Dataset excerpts
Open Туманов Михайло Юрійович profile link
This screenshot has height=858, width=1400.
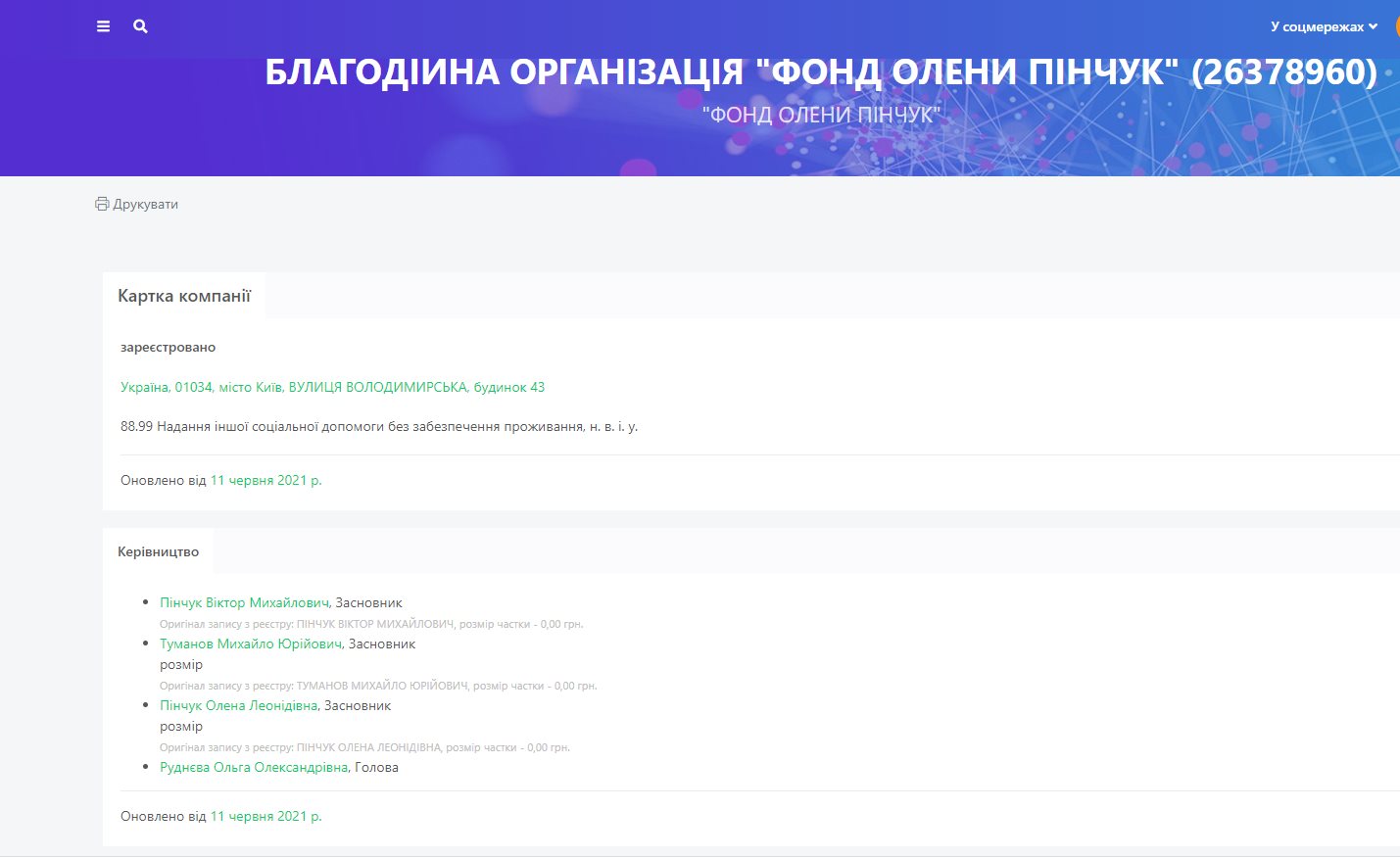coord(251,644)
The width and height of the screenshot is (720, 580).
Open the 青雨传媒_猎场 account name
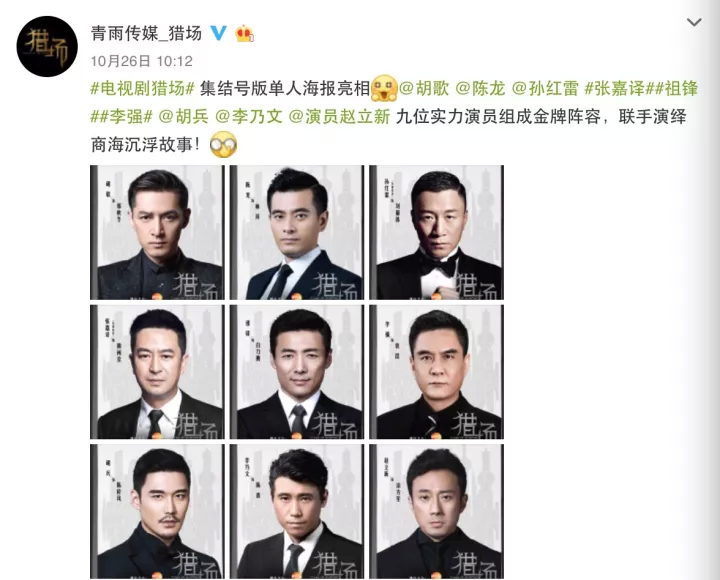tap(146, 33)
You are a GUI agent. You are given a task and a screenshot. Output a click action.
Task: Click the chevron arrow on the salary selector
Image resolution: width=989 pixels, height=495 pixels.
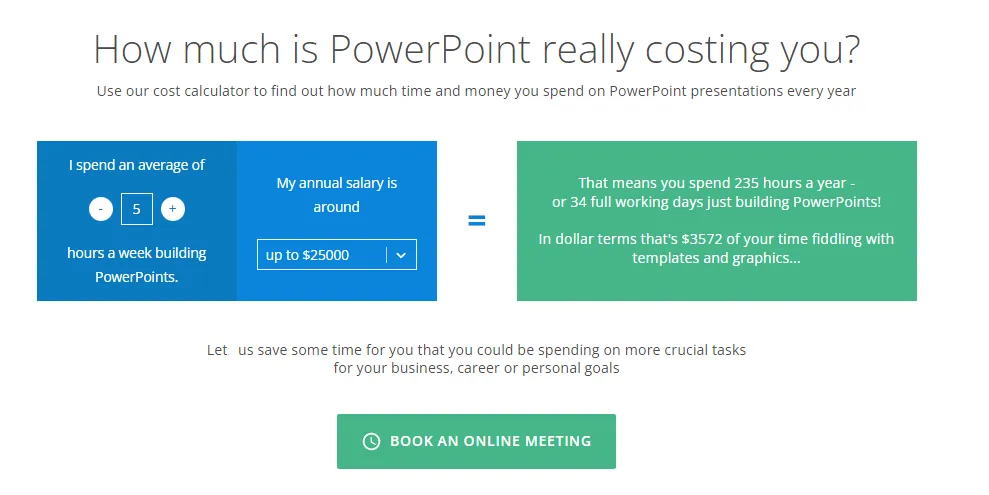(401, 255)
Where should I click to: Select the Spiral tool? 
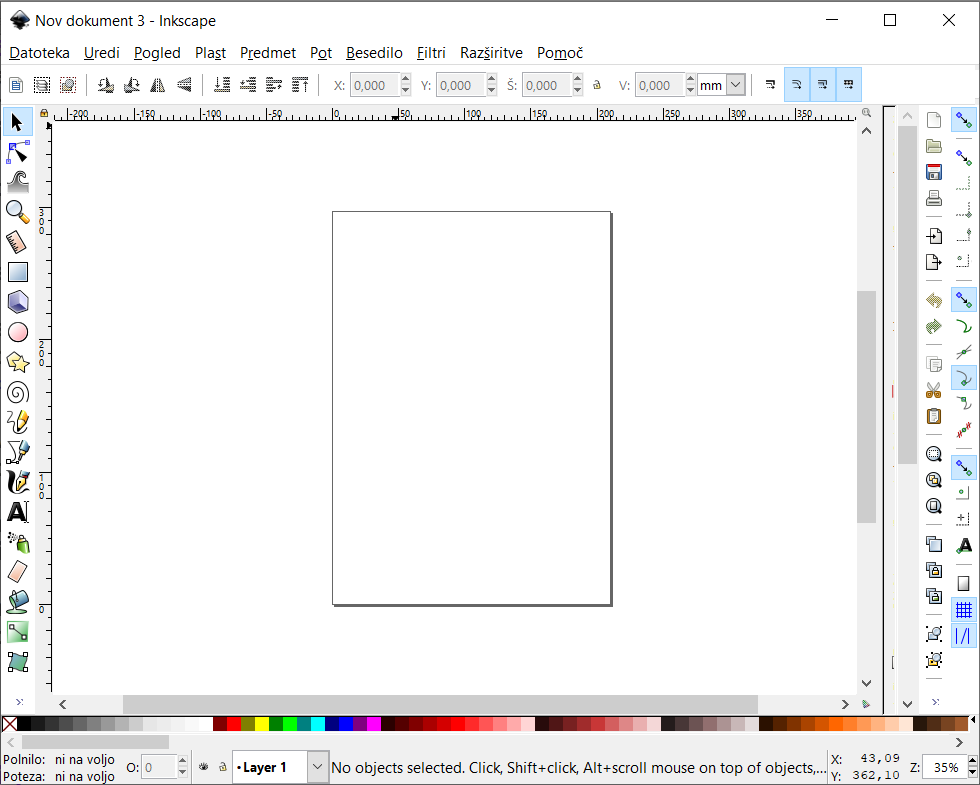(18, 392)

WHAT YOU ARE ASKED TO DO
Would you please set down the data above again exactly, without its pictures?

ANSWER BOX
Open Туманов Михайло Юрійович profile link
This screenshot has height=858, width=1400.
coord(251,644)
The width and height of the screenshot is (720, 580).
Open the 青雨传媒_猎场 account name
tap(146, 33)
You are a GUI agent. You are given a task and a screenshot. Output a click action.
Task: Click the chevron arrow on the salary selector
Image resolution: width=989 pixels, height=495 pixels.
(401, 255)
Where should I click to: Select the Spiral tool? 
(18, 392)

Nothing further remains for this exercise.